# (cross?)compilazione pacchetti

## geps2

Sto pensando di passare ad una soluzione tipo mini-itx per il mio server casalingo, che utilizzo per mldonkey, terminatore OpenVPN, proxy squid e tor, e poche altre cose.

Sono ancora in fase di raccolta informazioni: oltre all'ovvia domanda "qualcuno ha qualche esperienza con Gentoo su questo hardware?", mi è venuto in mente che compilare su questa piattaforma potrebbe essere oneroso, e mi chiedevo come è possibile realizzare una sorta di cross-compilazione dei pacchetti di Portage: so che il kernel lo posso compilare su una macchina qualsiasi per poi spostarlo sulla macchina di destinazione (anche se non l'ho effettivamente mai fatto), e mi chiedevo come si potesse fare lo stesso anche per il software ordinario.

Grazie per l'attenzione, ciao!

GePsLast edited by geps2 on Sun Nov 23, 2008 11:43 am; edited 1 time in total

----------

## Peach

sicuro!

----------

## ckx3009

mi collego qui per una domanda che, secondo me, e' molto legata a questo:

e' possibile anche far compilare un pacchetto a piu' di un pc nella rete come se fosse una sorta di cluster?

----------

## Peach

 *ckx3009 wrote:*   

> mi collego qui per una domanda che, secondo me, e' molto legata a questo:
> 
> e' possibile anche far compilare un pacchetto a piu' di un pc nella rete come se fosse una sorta di cluster?

 

distcc fa questo

----------

## ckx3009

 *Peach wrote:*   

> distcc fa questo

 

cioe' permette, per esempio di far compilare firefox contemporaneamente dai processori di piu' di un pc, riducendo notevolmente i tempi di compilazione, e poi inviarlo a una delle macchine in rete?

esempio: 2 pc con intel centrino 2 (di 2 frequenze leggermente diverse: 1733 MHz e 1600 MHz) e un intel pentium 4 2 GHz possono lavorare insieme per compilare un pacchetto per, che ne so, un pentium 2?
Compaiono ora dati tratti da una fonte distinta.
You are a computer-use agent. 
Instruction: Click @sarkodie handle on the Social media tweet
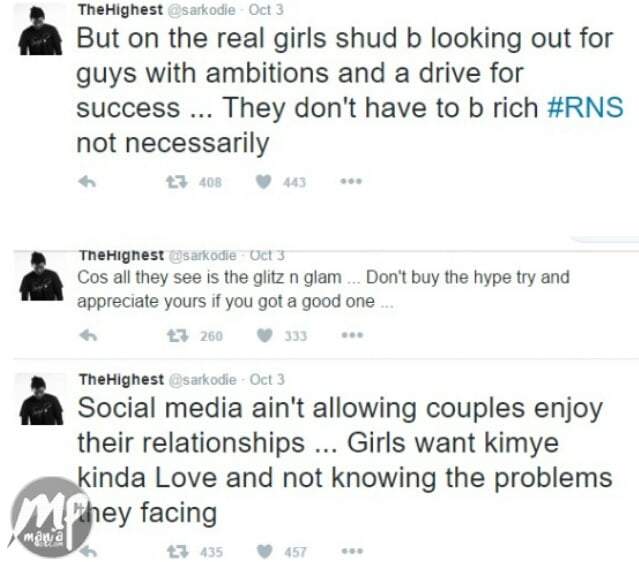pos(203,379)
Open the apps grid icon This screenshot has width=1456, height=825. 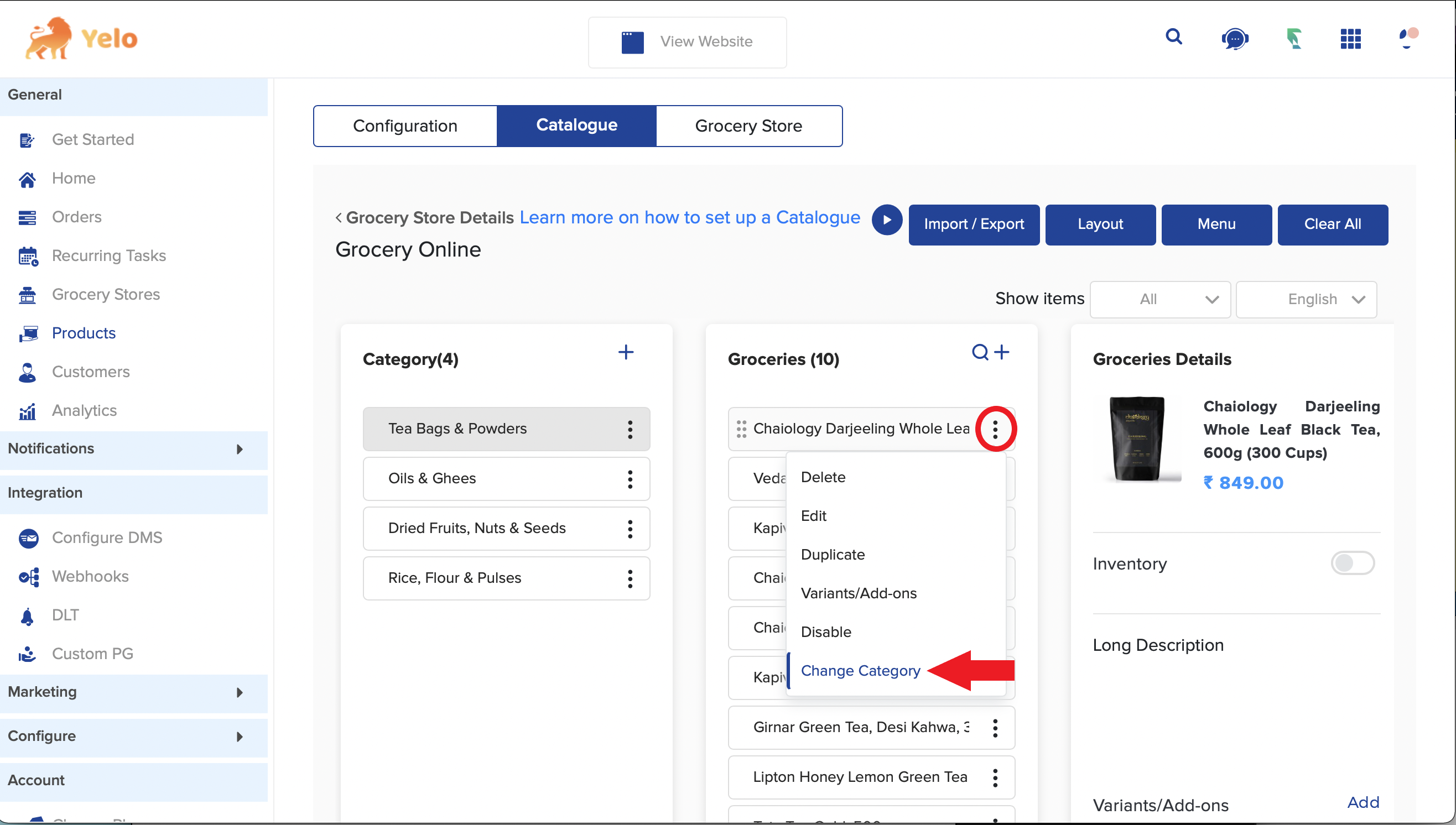1350,39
edit: sto leggendo la guida, nel frattempo

re-edit: mi autorispondo: si!

----------

## djinnZ

si e no. Alcuni pacchetti come firefox maldigeriscono la compilazione parallela, quindi dipende da quello che i "nostri" devel hanno filtrato e da quello che hanno fatto i devel del pacchetto. In pratica non funziona dove più servirebbe ma è sempre tempo risparmiato.

----------

## oRDeX

LoL La legge di Murphy è sempre in agguato...
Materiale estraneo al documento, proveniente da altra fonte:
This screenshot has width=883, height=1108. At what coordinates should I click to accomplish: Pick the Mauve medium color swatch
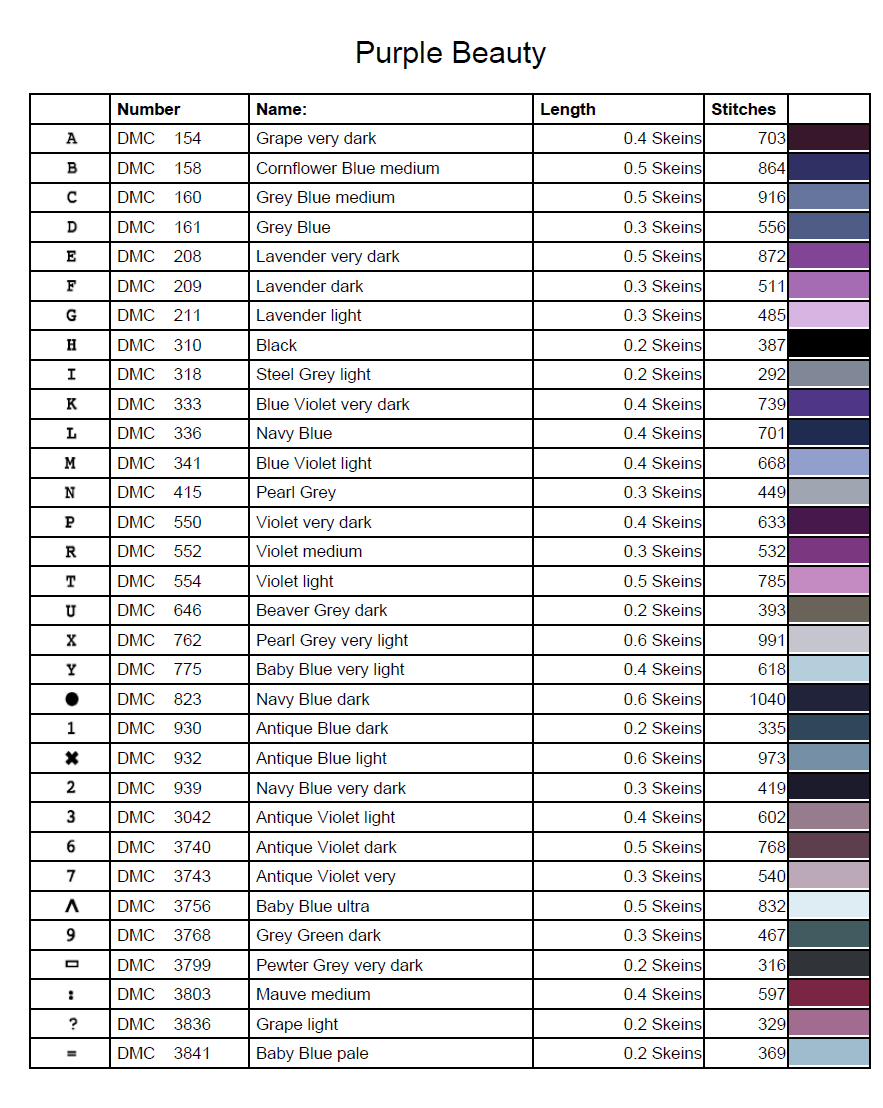pos(829,994)
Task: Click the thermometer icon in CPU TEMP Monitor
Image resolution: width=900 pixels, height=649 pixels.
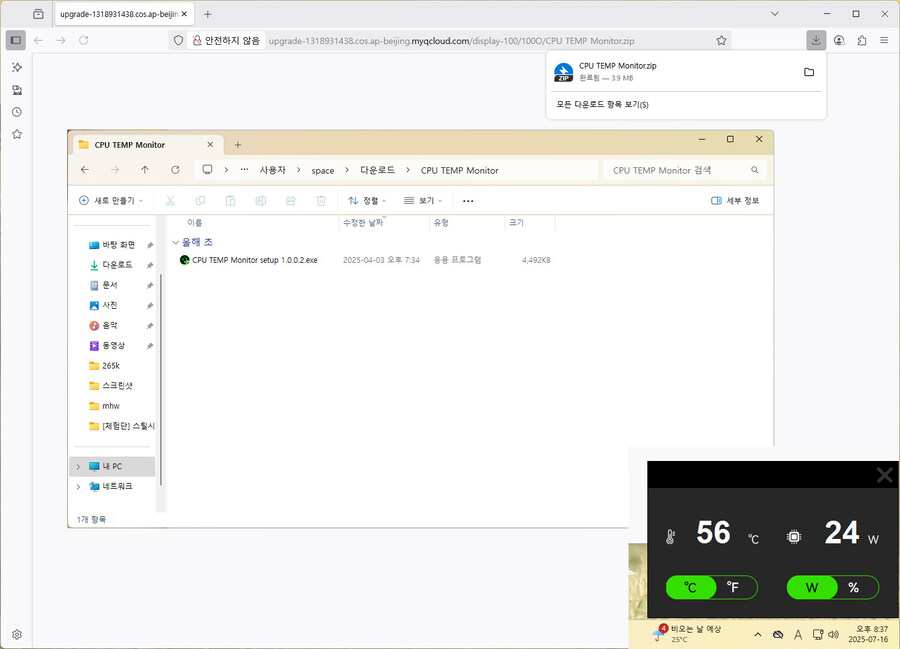Action: 672,533
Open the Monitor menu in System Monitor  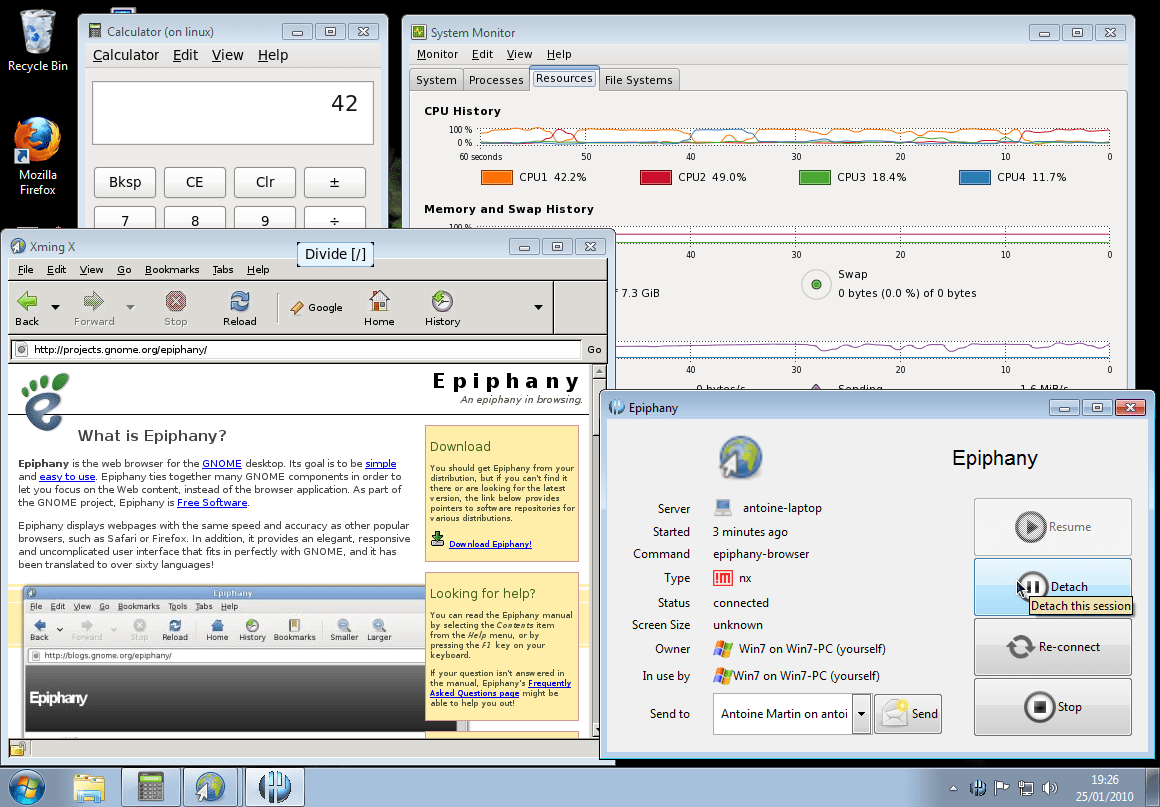tap(437, 54)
Comunque sia, in linea teorica visto che non e' sempre cosi`, distcc ti permette proprio di distribuire il materiale da compilare su una "rete" di macchine per poi raccogliere i file oggetto e mettere tutto insieme sull amacchina di partenza

----------

## geps2

 *Peach wrote:*   

> sicuro!

 

e come?

----------

## publiosulpicio

È vero che ci sono pacchetti che mal gradiscono la compilazione parallela, ma se ho due computer di cui uno decisamente più lento dell'altro, con distcc posso far compilare tutto a quello più veloce (basta non mettere localhost tra le macchine che compilano), senza preoccuparsi di nulla, è decisamente comodo! Tra l'altro se cerchi su internet trovi guide che ti permettono di usarlo anche con pc con altre distro invece di gentoo, io l'avevo fatto, con parziale successo, con una macchina ubuntu.

----------

## geps2

 *publiosulpicio wrote:*   

> È vero che ci sono pacchetti che mal gradiscono la compilazione parallela, ma se ho due computer di cui uno decisamente più lento dell'altro, con distcc posso far compilare tutto a quello più veloce (basta non mettere localhost tra le macchine che compilano), senza preoccuparsi di nulla, è decisamente comodo! Tra l'altro se cerchi su internet trovi guide che ti permettono di usarlo anche con pc con altre distro invece di gentoo, io l'avevo fatto, con parziale successo, con una macchina ubuntu.

 

Quindi faccio tutto con distcc?

----------

## Peach

 *geps2 wrote:*   

>  *Peach wrote:*   sicuro! 
> 
> e come?

 

nel link spiega tutto

----------

## geps2

 *Peach wrote:*   

>  *geps2 wrote:*    *Peach wrote:*   sicuro! 
> 
> e come? 
> 
> nel link spiega tutto

 

Scusa, non avevo visto assolutamente il link  :Razz: 

----------